As psychotherapists continue to recognise the importance of working with the whole body, that speech is only one aspect of a relationship, we seem to be developing more and more ways of having relationships that are un-physical.
If I talk to you and you’re not there, in front of me, I use something: a computer application similar to Skype which is secure but which I only use rarely, or the telephone. I talk to you about adjusting the length of the calls depending on how our relationship feels. If they are too short it can be like meeting someone at the doorway, saying some things while realising that little can happen. If they are too long we might feel something important give – which mustn’t. You might be left feeling bereft.
Screen-based conversations and telephone calls offer us different emotional experiences: the odd flatness and disrupted movement of an image of you, or of me, on a screen which somehow seems out of step with your voice that I might even hear more clearly on the telephone; and of course there’s the intensity of the telephone. The intimacy. On the phone I hold you up against me, right up close to my ear, and without the sight of your face I attend to your voice and your breath in a way I never normally would, or could.

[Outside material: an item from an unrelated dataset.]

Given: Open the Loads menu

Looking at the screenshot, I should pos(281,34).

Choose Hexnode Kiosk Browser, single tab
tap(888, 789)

The person I speak to on the telephone, or on a screen is never the same person I meet face to face, in the flesh. You meet me, and I meet you mediated by many things, not only what happens in us after we notice each other. On the telephone, on a screen, you and I meet something more of a ghost. Much of what I say is really you is lost. I meet you reassembled, digitally, at a distance.
When you were a child did you ever speak to someone down a plastic cup telephone, or one made out of cans, connected by string you and a friend pulled tight?
All of the time we engage in experiences of people that defy what we understand when someone says: I’m here. None of us ever really knows what’s ‘here’. There is only that I believe you are in front of me, with your undetectable memories, fantasies, and ghosts of dreams I shall never know; all of the thoughts and sensations you cannot put into words and which are lost to me other than in whatever I detect when you experience them: maybe the way that you breathe, or a pupil dilates.
And of course there’s all that happens when you out there becomes you in me: what happens when I perceive someone. I was recently reminded of this at a screening of a film I particularly loved, only to find the person who had watched it with me hated it: a film happens in me. It was as if we’d been watching different films.
There’s a strange conflict in psychotherapy. As psychotherapists continue to recognise the importance of working with the whole body, that speech is only one aspect of a relationship, we seem to be developing more and more ways of having relationships that are un-physical.
Are we making relationships possible for clients who would normally remain isolated and disconnected, or are we creating very particular forms of relationships, the particularities of which we fail to recognise; or even impossible relationships, where virtual contact keeps a client tied to us, umbilically? Don’t kid yourself that psychotherapy is about talking to someone any more than taking a boat across an ocean is a matter of turning a propeller.